VEED UGC
PassAudited by VirusTotal on May 12, 2026.
Overview
Type: OpenClaw Skill Name: veed-ugc Version: 1.0.1 The `scripts/generate.py` file is designed to upload local image files to `api.comfydeploy.com` for video generation. However, the script takes the `--image` argument directly as a file path without explicit validation or sanitization, making it vulnerable to arbitrary file read/upload. An attacker could potentially provide a path to a sensitive local file (e.g., `/etc/passwd`, `~/.ssh/id_rsa`), leading to its exfiltration to the `comfydeploy.com` service. While the skill's stated purpose requires file upload, this lack of input validation represents a significant vulnerability, classifying it as suspicious rather than benign.
Findings (0)
Artifact-based informational review of SKILL.md, metadata, install specs, static scan signals, and capability signals.

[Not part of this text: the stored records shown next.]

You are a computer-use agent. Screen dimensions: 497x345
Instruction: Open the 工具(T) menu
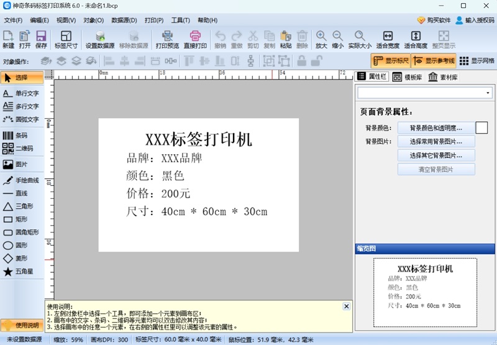pos(181,21)
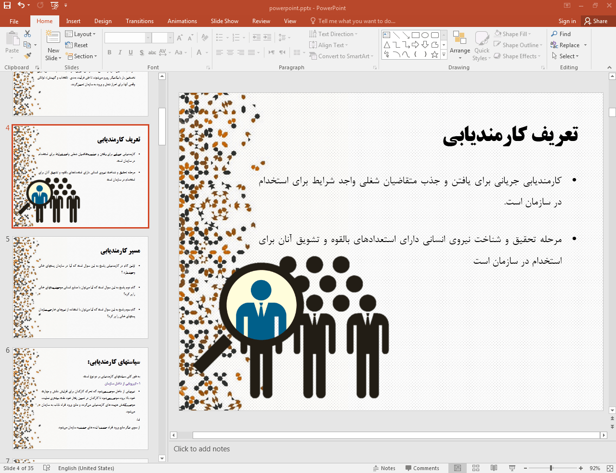Viewport: 616px width, 473px height.
Task: Click the Cut scissors icon
Action: pyautogui.click(x=27, y=34)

ClawScan does not execute the skill or run runtime probes.
Running the skill requires authorizing requests to ComfyDeploy with your API key.
The helper script uses a ComfyDeploy API key even though the registry metadata declares no required environment variables or primary credential.
return os.environ.get("COMFY_DEPLOY_API_KEY") ... parser.add_argument("--api-key", "-k", help="ComfyDeploy API key")Use a dedicated, least-privilege ComfyDeploy key if available, and avoid passing secrets in command histories when possible.
Images of people/products and script text will be shared with the external ComfyDeploy service to create the video.
Local image files and the dialogue script are sent to ComfyDeploy as part of the video generation workflow.
client.post(f"{API_BASE}/file/upload", headers={"Authorization": f"Bearer {api_key}"}, files=files) ... json={"deployment_id": DEPLOYMENT_ID, "inputs": inputs}Only use images and scripts you are comfortable uploading to ComfyDeploy, and review that service’s data handling terms if the content is sensitive.
Running the script with uv may install or use a compatible httpx version from the package ecosystem.
The local helper script declares a runtime Python dependency with a lower-bound version rather than a pinned exact version.
# dependencies = [ # "httpx>=0.25.0", # ]
For stricter reproducibility, pin dependencies or run in an environment where package sources and versions are controlled.